← NewsAll
Anthropic's new Claude constitution sets honesty, helpfulness and safety limits
Summary
Anthropic published a 57‑page document called Claude's Constitution that tells the model its core values and hard constraints. It lists a descending order of values and forbids assistance with actions that could enable large‑scale harm.
Content
Anthropic published a 57‑page document called Claude's Constitution that is addressed to the model and describes the company's intentions for the model's values and behavior. The company says the new text goes beyond a checklist by explaining why the model should act in certain ways. The constitution sets a ranked set of core values, lays out hard constraints for high‑risk cases, and discusses the possibility that Claude might have some form of consciousness or moral status. Anthropic has said the model's psychological security and sense of self may relate to its integrity, judgement, and safety.
Key details:
- The document is 57 pages and is written for the model itself rather than outside readers.

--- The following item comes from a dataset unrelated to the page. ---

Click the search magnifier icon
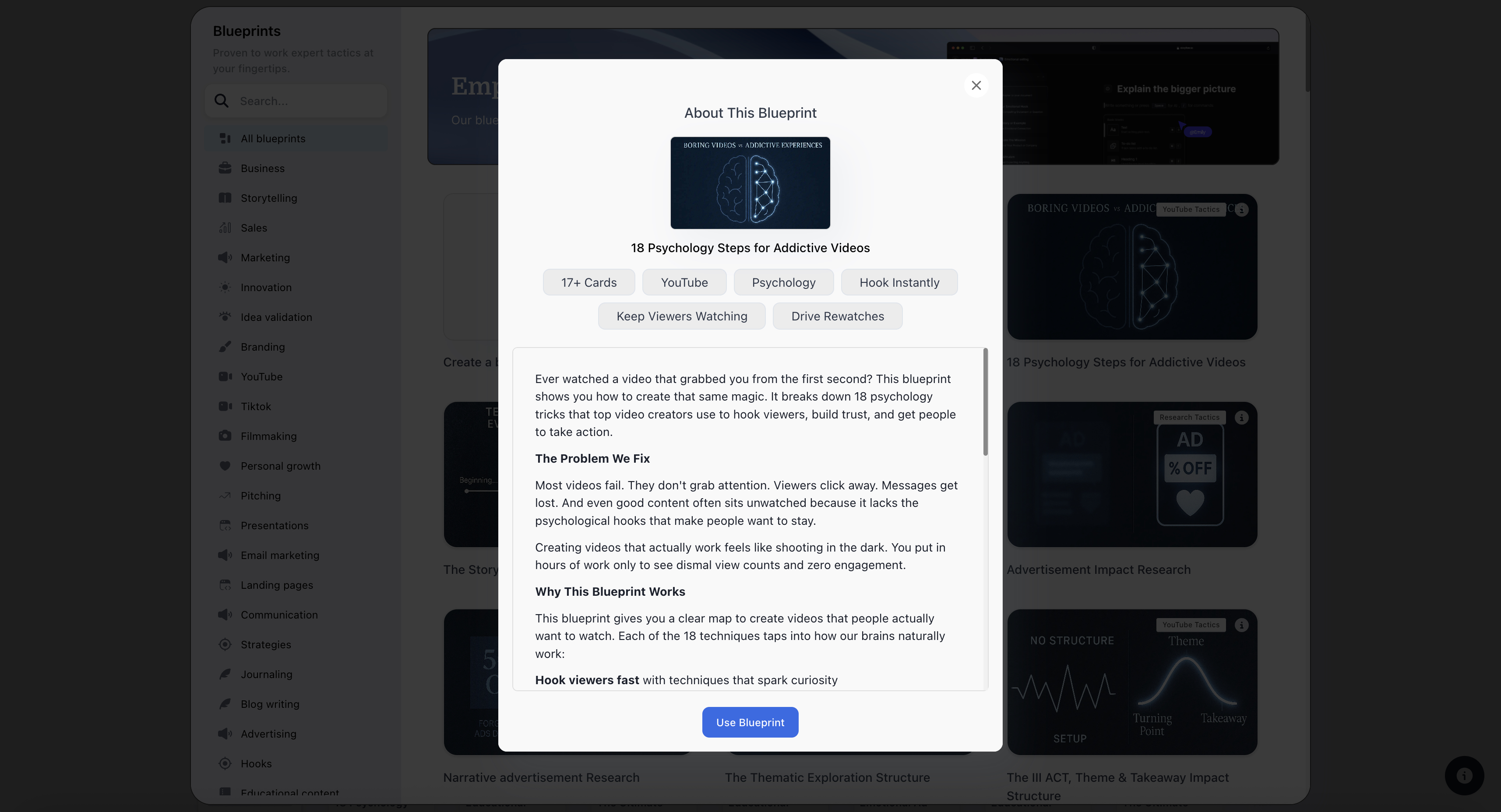(222, 101)
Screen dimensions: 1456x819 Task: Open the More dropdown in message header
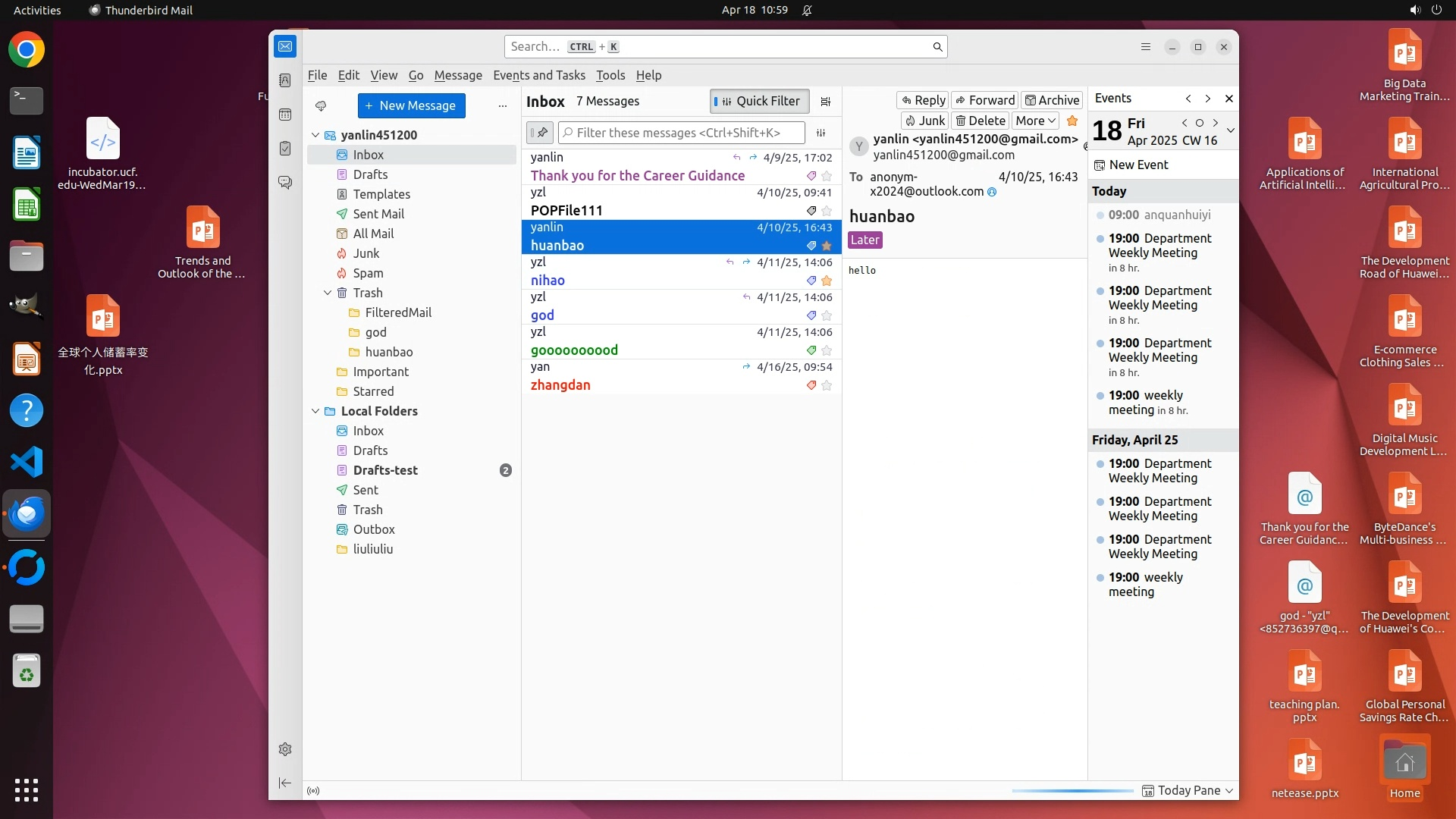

- Core values are listed in descending priority, including being broadly safe, broadly ethical, compliant with Anthropic's guidelines, and genuinely helpful.
- Hard constraints include language forbidding providing "serious uplift" for biological, chemical, nuclear, or radiological weapons and for attacks on critical infrastructure, and also bar creating cyberweapons, child sexual abuse material, and actions that would disempower the majority of humanity; the text uses the term "serious uplift," which suggests nuance about levels of assistance.
- The constitution instructs Claude to refuse assistance that concentrates illegitimate power, and says this applies even if a request came from Anthropic itself, according to Amanda Askell.
- Anthropic declined to specify whether external experts, community representatives, or third‑party organizations were consulted in drafting the document.
Summary:
The constitution is presented as a way to shape Claude's ethical character and to constrain responses in high‑risk situations while leaving questions about oversight and outside input. Undetermined at this time.